Capitol Hill evacuated as pilot presses wrong button

 

It was a jumpy new year for America's lawmakers, after an aircraft which had suddenly lost contact with air-traffic control was presumed to be hijacked, prompting security officials to evacuate the entire Capitol building in Washington.

Military jets were scrambled, alarms went off, and the complex, which houses the US Senate and House of Representatives, along with the offices of hundreds of members, was suddenly emptied in the middle of Saturday afternoon.

The emergency, which had been announced with all the understatement of a Hollywood disaster movie, was swiftly called off, however, when it emerged that the "missing" plane was in fact safe and sound. Its pilot had mistakenly tuned his radio into the wrong frequency.

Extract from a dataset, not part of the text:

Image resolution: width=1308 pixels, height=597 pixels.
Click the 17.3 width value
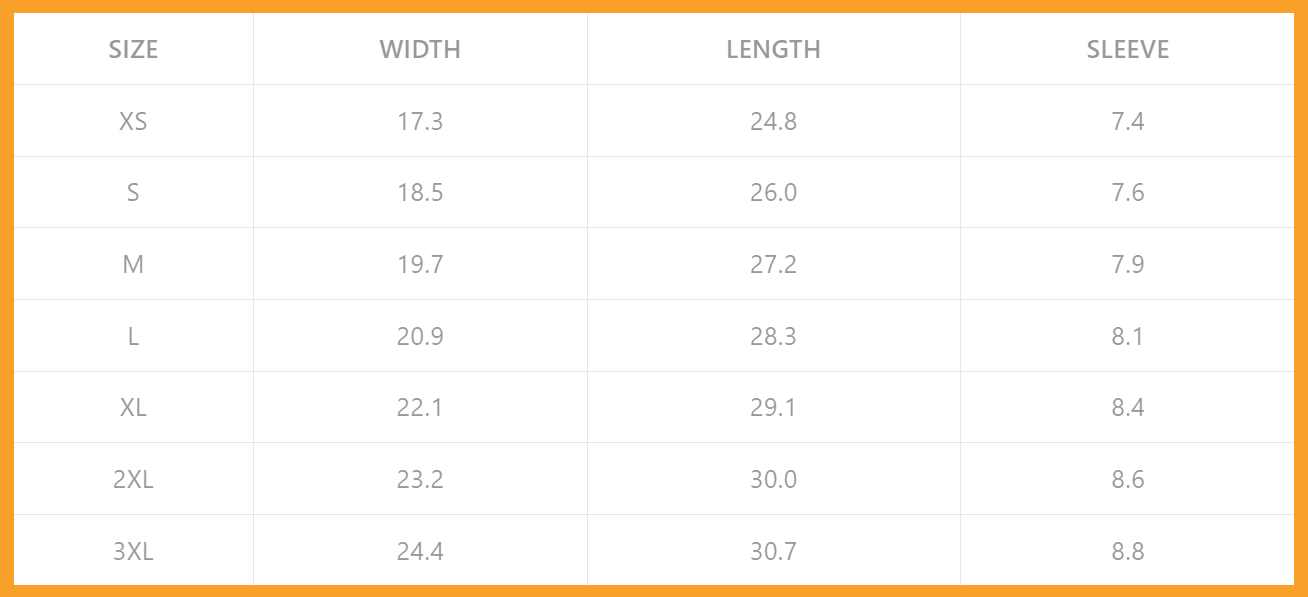420,121
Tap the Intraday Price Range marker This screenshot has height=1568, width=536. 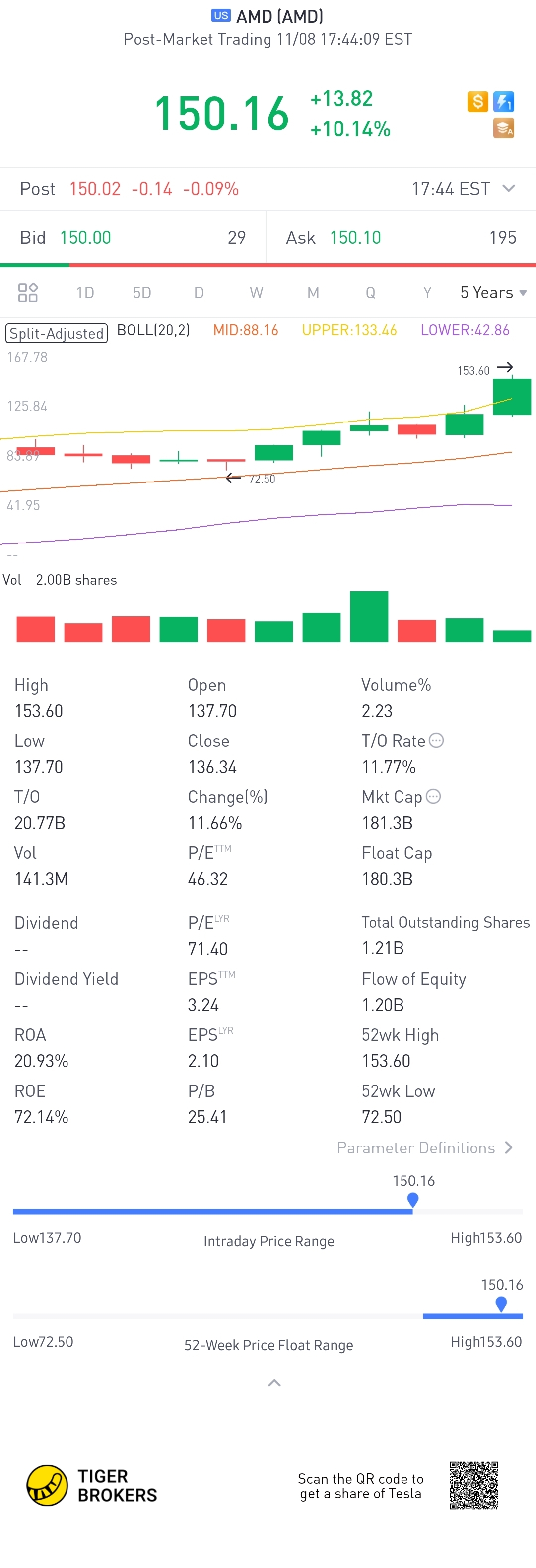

"It appears that the pilot read back the wrong radio frequency and then proceeded to get on the wrong frequency," said Diane Spitaliere, of the Federal Aviation Authority. "It then took about 15 minutes for us to figure out where he was and re-establish communications."

After he landed, as planned, at nearby Reagan National Airport, the pilot of the jet, owned by local carrier Piedmont Airlines, was carted off for an interview by officers for the Department of Homeland Security.

The airspace over America's East Coast is famously crowded, making it not uncommon for pilots to briefly lose radio contact with the ground. Under procedures introduced after the 9/11 attacks, in which the Pentagon was targeted, all government buildings are evacuated the moment any such incident occurs in the Washington area.

Once the rolling news channels catch wind of military jets being scrambled, it is usually too late to prevent a minor glitch from snowballing into a major panic. When a similar false alarm was raised in 2004, terrified members of Congress and their staff were photographed sprinting from their offices.

Saturday's evacuation would no doubt have caused more widespread scenes of chaos had it happened in the coming days, when most US politicians are expected to return following their Christmas break.

Since 9/11, there are few major US public buildings or public events not attended by armed guards. It was the second time the Capitol building has been evacuated in the past month. On 16 December, everybody was ordered out because a man had approached a police officer, acted aggressively, and suggested (wrongly) that he was carrying a weapon.